本文:
'''
佐伯区のはな鍼灸整骨院コイン通り院の山口です。

 

梅雨入りして、ジメジメした日と暑い日がつづきますね

 

長引く自粛でお疲れの方もいらっしゃるかもしれませんが

減りつつあるコロナウイルスにも気をつけて、皆さんお身体を大事に過ごして下さいね

 

さて!

今回は第8弾!ということで今回も、腸内細菌と人間の情動に関する研究を分かりやすくまとめた本

『腸と脳 内臓感覚は強し』 エムラン・メイヤー 著  高橋洋 訳

の内容をご紹介したいと思います!

 

 

第8回となる今回は、健康な人間としてのスタート~無菌分娩の是非~と題して、ご紹介したいと思います


健康なスタートに必要な微生物

 

現代において、出産は、厳密に管理された無菌状態で行われることが多いです。

外気の細菌となるべく接触しないように生まれた新生児は、その後も徐々に環境にならしていくような丁寧さを求められます。
'''
本文から、「第8回となる今回は、健康な人」を含む語句で始まり「ような丁寧さを求められます。」で終わる部分を、一字一句変えずに書き写して出力してください。

提示資料:
'''
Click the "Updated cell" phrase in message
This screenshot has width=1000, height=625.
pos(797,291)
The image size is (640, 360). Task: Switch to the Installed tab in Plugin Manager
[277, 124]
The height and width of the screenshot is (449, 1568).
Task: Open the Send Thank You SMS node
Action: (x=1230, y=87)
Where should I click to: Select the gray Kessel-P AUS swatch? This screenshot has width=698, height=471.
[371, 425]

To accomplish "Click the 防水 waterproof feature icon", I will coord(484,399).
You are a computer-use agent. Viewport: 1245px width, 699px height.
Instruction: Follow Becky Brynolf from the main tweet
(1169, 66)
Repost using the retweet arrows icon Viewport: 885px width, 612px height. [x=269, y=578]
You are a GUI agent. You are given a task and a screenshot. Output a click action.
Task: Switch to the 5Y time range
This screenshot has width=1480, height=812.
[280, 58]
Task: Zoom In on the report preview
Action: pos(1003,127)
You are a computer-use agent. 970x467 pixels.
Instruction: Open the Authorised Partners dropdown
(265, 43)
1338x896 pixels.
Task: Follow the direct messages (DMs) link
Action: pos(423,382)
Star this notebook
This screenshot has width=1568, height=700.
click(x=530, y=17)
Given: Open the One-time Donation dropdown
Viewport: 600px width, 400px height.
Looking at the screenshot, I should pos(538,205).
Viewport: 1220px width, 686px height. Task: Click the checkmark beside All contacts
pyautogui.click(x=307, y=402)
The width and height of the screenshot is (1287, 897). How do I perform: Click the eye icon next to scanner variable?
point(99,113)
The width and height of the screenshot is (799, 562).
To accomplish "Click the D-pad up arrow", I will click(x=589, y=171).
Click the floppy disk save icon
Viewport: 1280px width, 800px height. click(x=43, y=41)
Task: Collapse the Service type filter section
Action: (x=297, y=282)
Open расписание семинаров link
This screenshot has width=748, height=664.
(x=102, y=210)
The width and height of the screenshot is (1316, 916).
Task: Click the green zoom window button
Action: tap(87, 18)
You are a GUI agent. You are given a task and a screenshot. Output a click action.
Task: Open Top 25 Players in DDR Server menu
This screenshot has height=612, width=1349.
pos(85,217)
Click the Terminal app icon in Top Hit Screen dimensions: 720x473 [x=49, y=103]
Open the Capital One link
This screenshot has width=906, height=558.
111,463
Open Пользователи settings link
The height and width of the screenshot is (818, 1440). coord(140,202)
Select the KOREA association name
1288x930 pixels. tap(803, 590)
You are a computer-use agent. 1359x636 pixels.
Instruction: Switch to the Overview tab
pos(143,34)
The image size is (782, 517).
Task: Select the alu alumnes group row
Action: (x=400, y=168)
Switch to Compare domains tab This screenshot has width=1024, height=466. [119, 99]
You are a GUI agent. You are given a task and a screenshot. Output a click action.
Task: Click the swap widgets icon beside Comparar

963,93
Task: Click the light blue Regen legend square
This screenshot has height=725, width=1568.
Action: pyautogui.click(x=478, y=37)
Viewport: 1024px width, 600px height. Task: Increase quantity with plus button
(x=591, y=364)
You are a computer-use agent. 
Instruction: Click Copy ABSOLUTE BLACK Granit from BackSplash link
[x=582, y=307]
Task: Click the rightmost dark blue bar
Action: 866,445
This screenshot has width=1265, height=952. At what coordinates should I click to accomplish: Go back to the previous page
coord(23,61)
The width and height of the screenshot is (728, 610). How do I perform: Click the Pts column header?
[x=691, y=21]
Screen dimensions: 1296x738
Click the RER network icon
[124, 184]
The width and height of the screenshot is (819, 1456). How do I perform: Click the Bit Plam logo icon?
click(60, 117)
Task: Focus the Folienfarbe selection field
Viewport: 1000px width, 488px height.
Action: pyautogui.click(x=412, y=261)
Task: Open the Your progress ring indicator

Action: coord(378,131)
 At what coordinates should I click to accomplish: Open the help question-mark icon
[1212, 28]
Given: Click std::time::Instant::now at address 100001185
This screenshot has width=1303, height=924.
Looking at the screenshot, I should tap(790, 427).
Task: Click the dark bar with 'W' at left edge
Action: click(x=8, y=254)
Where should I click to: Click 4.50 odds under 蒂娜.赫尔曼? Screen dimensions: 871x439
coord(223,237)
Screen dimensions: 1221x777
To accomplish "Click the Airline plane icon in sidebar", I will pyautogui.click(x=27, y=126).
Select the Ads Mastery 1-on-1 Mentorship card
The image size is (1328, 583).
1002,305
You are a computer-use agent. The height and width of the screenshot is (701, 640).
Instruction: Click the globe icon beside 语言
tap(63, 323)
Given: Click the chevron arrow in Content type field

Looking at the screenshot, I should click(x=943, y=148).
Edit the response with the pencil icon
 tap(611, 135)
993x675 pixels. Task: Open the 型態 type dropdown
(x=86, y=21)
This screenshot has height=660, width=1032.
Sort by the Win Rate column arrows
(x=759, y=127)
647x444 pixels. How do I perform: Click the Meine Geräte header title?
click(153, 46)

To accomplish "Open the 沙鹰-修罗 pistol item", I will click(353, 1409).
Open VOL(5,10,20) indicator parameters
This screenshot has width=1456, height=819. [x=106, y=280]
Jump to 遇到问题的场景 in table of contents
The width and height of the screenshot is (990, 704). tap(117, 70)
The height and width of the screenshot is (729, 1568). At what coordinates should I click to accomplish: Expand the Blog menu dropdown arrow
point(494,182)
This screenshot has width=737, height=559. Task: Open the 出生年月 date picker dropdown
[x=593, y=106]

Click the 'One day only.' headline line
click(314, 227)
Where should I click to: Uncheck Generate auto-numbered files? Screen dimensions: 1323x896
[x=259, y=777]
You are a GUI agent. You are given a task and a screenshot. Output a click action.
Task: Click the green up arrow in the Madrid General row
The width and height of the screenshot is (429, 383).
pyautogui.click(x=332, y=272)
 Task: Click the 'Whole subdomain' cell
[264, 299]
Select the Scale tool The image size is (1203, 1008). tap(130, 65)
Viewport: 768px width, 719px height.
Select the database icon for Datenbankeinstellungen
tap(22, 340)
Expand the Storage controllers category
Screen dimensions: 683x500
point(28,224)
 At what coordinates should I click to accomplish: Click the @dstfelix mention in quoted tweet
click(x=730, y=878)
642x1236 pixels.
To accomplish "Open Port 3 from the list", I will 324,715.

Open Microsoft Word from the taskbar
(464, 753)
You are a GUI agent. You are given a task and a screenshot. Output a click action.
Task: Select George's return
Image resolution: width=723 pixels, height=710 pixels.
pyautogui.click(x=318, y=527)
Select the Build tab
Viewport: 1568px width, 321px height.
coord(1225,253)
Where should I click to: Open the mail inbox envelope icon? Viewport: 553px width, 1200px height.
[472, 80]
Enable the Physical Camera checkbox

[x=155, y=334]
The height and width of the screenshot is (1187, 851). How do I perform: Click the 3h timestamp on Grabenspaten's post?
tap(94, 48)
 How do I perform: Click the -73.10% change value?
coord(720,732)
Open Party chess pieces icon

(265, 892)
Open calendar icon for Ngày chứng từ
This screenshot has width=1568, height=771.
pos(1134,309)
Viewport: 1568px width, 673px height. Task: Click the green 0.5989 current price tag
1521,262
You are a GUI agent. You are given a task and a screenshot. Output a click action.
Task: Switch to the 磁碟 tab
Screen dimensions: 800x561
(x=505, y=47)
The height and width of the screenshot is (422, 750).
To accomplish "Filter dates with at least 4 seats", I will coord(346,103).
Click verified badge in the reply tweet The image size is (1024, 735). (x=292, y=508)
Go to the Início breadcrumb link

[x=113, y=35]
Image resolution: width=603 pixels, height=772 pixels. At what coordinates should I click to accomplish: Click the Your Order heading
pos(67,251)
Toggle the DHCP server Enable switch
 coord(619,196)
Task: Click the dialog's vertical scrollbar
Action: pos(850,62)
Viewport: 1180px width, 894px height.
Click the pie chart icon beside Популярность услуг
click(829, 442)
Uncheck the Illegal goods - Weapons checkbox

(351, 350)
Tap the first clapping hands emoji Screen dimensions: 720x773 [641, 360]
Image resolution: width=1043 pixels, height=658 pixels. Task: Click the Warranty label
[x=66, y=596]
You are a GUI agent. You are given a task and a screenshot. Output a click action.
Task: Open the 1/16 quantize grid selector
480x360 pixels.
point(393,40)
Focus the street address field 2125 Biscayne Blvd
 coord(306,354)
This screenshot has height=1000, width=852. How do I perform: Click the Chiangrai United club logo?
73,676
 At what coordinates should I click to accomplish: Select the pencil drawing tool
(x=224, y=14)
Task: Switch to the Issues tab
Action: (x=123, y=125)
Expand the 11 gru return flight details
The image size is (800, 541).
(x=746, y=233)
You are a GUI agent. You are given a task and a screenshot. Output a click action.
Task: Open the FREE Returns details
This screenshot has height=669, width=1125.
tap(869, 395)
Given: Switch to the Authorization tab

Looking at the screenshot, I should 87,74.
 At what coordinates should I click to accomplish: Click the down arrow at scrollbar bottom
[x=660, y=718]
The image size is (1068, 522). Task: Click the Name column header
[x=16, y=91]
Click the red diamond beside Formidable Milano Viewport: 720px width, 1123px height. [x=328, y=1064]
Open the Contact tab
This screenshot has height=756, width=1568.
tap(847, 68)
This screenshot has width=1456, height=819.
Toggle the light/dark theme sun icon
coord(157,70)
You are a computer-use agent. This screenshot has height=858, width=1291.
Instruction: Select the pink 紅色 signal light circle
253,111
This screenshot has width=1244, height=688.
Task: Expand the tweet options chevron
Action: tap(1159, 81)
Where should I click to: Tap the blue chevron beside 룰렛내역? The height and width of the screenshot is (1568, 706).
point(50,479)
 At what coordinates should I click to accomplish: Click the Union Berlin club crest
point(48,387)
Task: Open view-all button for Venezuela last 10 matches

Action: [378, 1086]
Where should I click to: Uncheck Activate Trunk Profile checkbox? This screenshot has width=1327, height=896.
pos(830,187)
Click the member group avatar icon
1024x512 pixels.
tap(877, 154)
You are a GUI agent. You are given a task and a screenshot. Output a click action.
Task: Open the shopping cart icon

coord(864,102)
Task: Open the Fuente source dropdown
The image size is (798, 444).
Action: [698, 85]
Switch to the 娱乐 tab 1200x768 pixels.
'''
解答:
第8回となる今回は、健康な人間としてのスタート~無菌分娩の是非~と題して、ご紹介したいと思います


健康なスタートに必要な微生物

 

現代において、出産は、厳密に管理された無菌状態で行われることが多いです。

外気の細菌となるべく接触しないように生まれた新生児は、その後も徐々に環境にならしていくような丁寧さを求められます。